Jusqu'ici, seuls douze pesticides et produits chimiques - la " sale douzaine " dont le DDT, les dioxines, les furanes et les PCB - figurent sur la liste noire de la Convention. Les délégations des 150 pays présents à Genève débattaient de la nécessité d'y adjoindre neuf poisons largement utilisés dans l'industrie électronique et textile. " Pour certains pays, on touche là à de très importants enjeux économiques ", explique Fatoumata Keita Ouane, attachée scientifique au secrétariat de la Convention de Stockholm. " Les neuf substances que nous recommandons d'ajouter sont encore largement produites et utilisées, alors que celles de la "sale douzaine" étaient plutôt des produits en fin de vie ", explique-t-elle.

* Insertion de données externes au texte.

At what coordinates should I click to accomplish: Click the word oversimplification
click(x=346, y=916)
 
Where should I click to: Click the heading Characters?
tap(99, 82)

Le sulfonate de perfluorooctane (PFOS), dont la Chine est le principal producteur, fait l'objet d'intenses négociations. Pékin a fait valoir son droit à obtenir " une assistance technique et financière " conséquente, en échange de possibles concessions. Le PFOS, interdit aux Etats-Unis (autrefois fabricant numéro un) et en Europe, est largement utilisé pour la fabrication des ordinateurs et des télévisions, contaminant les ouvriers, puis les utilisateurs. Il entre aussi dans la composition des imperméabilisants et des produits antitaches dont sont imprégnés certains textiles, et dans les mousses anti-incendie et les fluides hydrauliques. Autant de produits qui inondent les marchés européens et dont on connaît très mal le pouvoir de nuisance à long terme. " En ce qui concerne le PFOS, outre sa nocivité qui est connue, on ne sait même pas en combien d'années cette substance se dégrade ", fait remarquer Mme Keita Ouane.
Autre produit sur la sellette : le lindane, un pesticide que seules le la Roumanie et l'Inde produisent encore, couramment utilisé dans les shampoings antipoux et en médecine vétérinaire dans de nombreux pays africains, asiatiques et sud-américains. L'Union européenne (UE) et les Etats-Unis l'ont interdit. La substance, qui est dite " bio-accumulative " (ses quantités augmentent à mesure qu'elle remonte la chaîne alimentaire), sert aussi à traiter les ananas et les semences de maïs, en particulier au Kenya, grand exportateur de produits agricoles vers l'Europe. A Genève, le Kenya cherche à obtenir une dérogation pour continuer à utiliser ce poison, comme le prévoit la Convention de Stockholm qui accorde des exemptions d'une durée maximale de cinq ans, sur présentation d'un rapport justificatif.
Enfin, le pentabromodiphényléther (PentaBDE) - et autres retardateurs de flammes -, encore massivement présent dans les pays en voie de développement, continue à provoquer de vifs débats. L'Union européenne, qui en a interdit l'utilisation, s'inquiète des problèmes de recyclage auxquels elle pourrait être confrontée si la substance était inscrite sur la liste des POP. Les produits qui en contiennent devraient alors être traités à part, ce qui entraînerait un véritable casse-tête et des coûts élevés.
Reste aussi à savoir dans quelle annexe de la convention ces neuf substances seront classées. L'annexe A regroupe les substances totalement interdites de production et dont l'utilisation est strictement limitée. L'annexe B, celles qui peuvent encore être produites et utilisées, comme le DDT, mais avec des " buts acceptables ".